### WHAT IS NEEDED
Search the records for lines that contain the word "height". Copy them all.

### EXTRACTED DATA
------------------------------------

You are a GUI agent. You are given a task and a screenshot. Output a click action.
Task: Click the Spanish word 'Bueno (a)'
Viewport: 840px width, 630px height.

------------------------------------

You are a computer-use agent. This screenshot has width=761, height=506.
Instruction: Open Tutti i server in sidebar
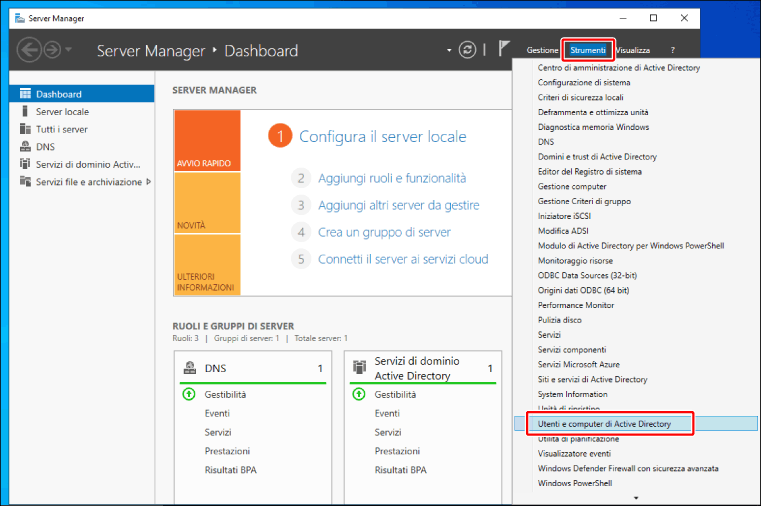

------------------------------------

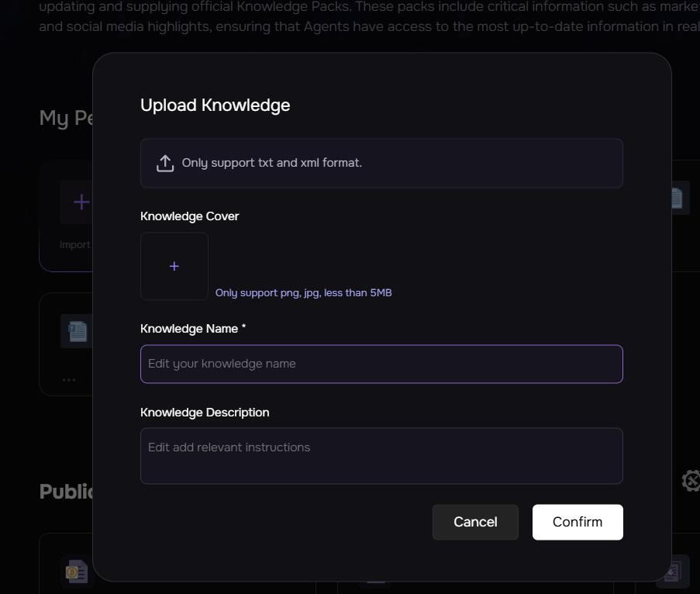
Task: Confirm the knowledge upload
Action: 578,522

------------------------------------

### OUTPUT OF THE TASK
Viewport: 840px width, 630px height.
You are a computer-use agent. This screenshot has width=761, height=506.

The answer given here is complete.